<<<<
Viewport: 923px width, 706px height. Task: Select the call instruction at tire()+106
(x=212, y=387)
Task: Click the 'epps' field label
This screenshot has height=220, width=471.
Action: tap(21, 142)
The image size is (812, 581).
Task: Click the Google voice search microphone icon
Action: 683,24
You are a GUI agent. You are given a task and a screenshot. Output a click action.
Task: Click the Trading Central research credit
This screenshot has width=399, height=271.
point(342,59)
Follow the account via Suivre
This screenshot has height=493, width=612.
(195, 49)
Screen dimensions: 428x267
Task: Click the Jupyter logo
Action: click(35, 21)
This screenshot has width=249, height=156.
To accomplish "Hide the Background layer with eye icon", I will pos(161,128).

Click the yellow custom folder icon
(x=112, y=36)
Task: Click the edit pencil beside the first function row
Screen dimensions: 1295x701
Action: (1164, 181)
>>>>
<<<<
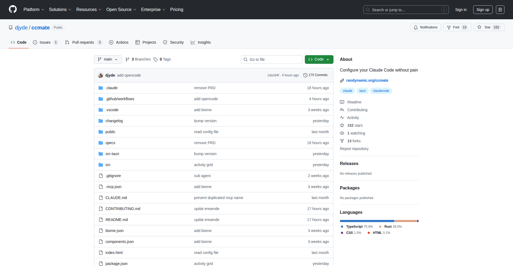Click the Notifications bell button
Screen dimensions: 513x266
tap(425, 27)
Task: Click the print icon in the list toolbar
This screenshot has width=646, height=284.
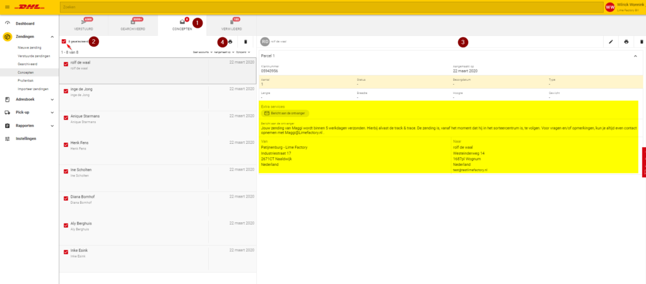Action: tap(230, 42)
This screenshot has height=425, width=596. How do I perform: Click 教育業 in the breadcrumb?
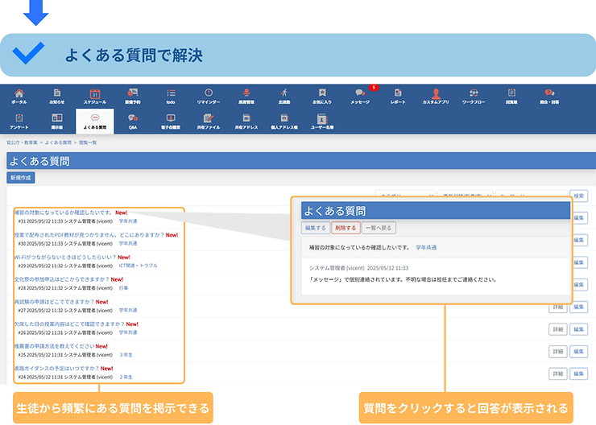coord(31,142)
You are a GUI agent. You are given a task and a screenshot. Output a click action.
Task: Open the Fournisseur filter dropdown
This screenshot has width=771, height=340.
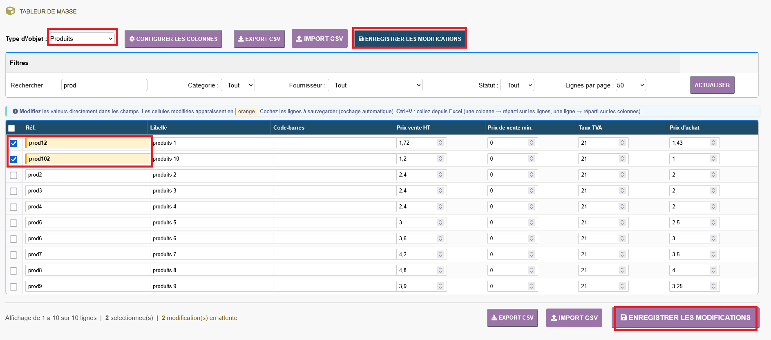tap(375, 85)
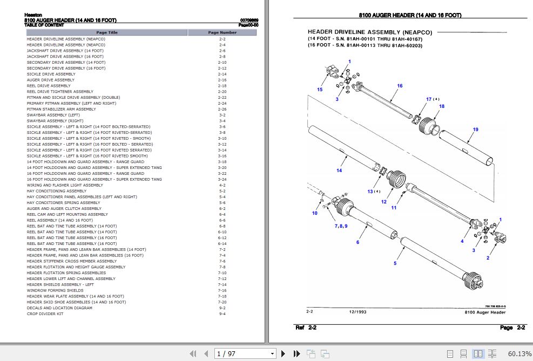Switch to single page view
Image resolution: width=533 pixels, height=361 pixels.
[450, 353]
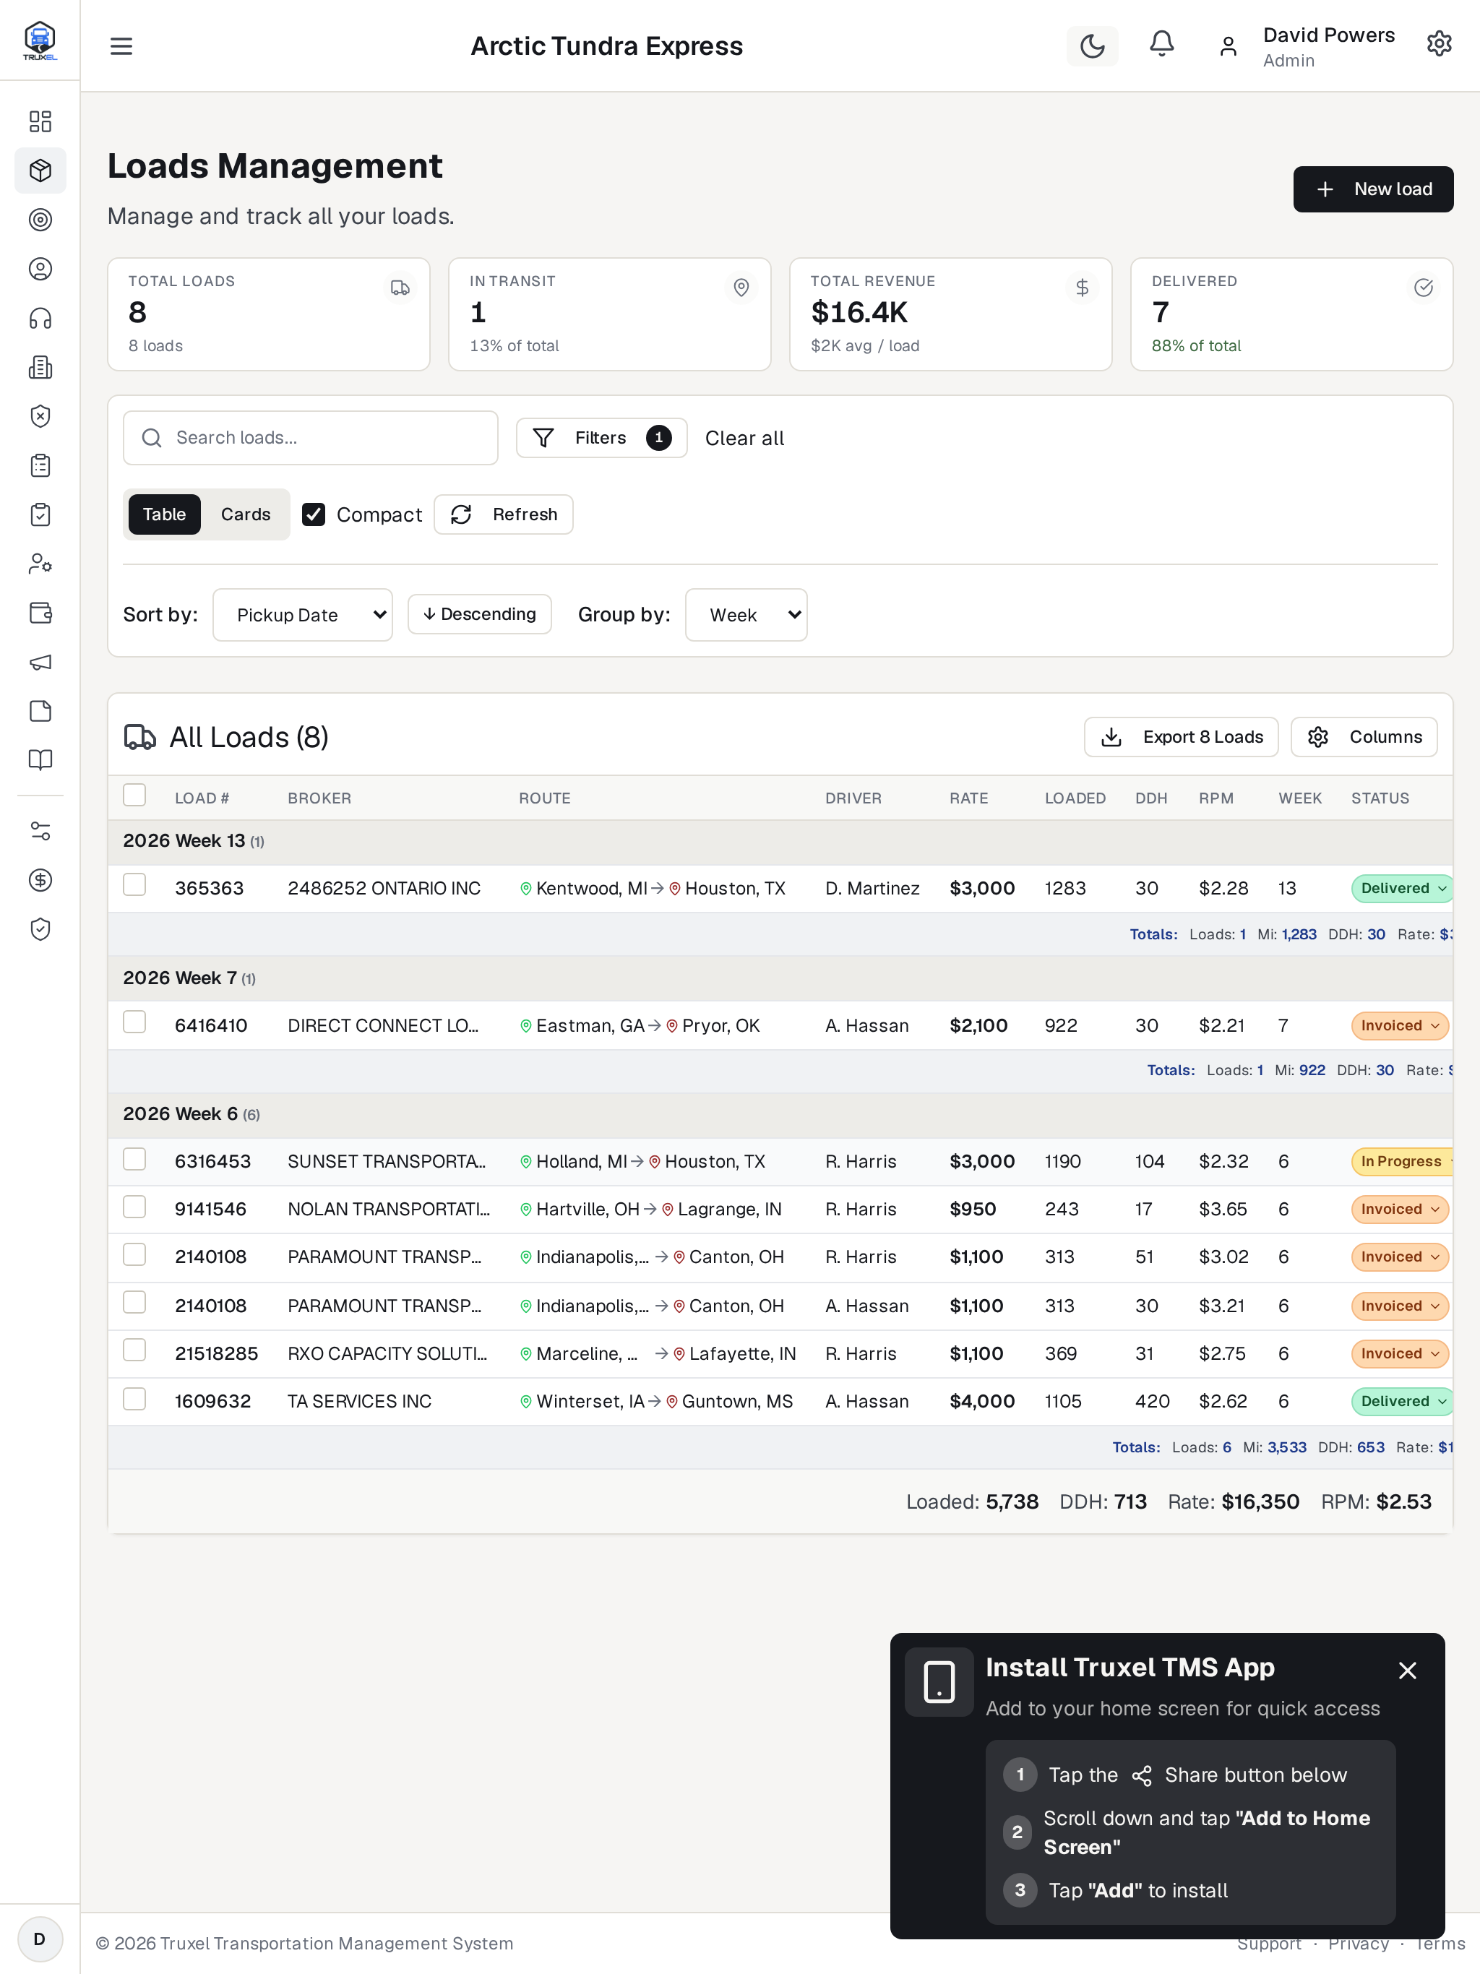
>>>>
<<<<
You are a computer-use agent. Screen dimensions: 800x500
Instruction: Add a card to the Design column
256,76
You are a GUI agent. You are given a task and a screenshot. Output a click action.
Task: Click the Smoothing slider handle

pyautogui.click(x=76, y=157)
>>>>
Exercise brief: Would you print, exactly as written, every line above from the one holding "Task: Click the Trading" through the one holding "This screenshot has width=249, height=156.", with both included and no other lines?

Solution to this problem:
Task: Click the Trading Central research credit
This screenshot has width=399, height=271.
point(342,59)
Follow the account via Suivre
This screenshot has height=493, width=612.
(195, 49)
Screen dimensions: 428x267
Task: Click the Jupyter logo
Action: click(35, 21)
This screenshot has width=249, height=156.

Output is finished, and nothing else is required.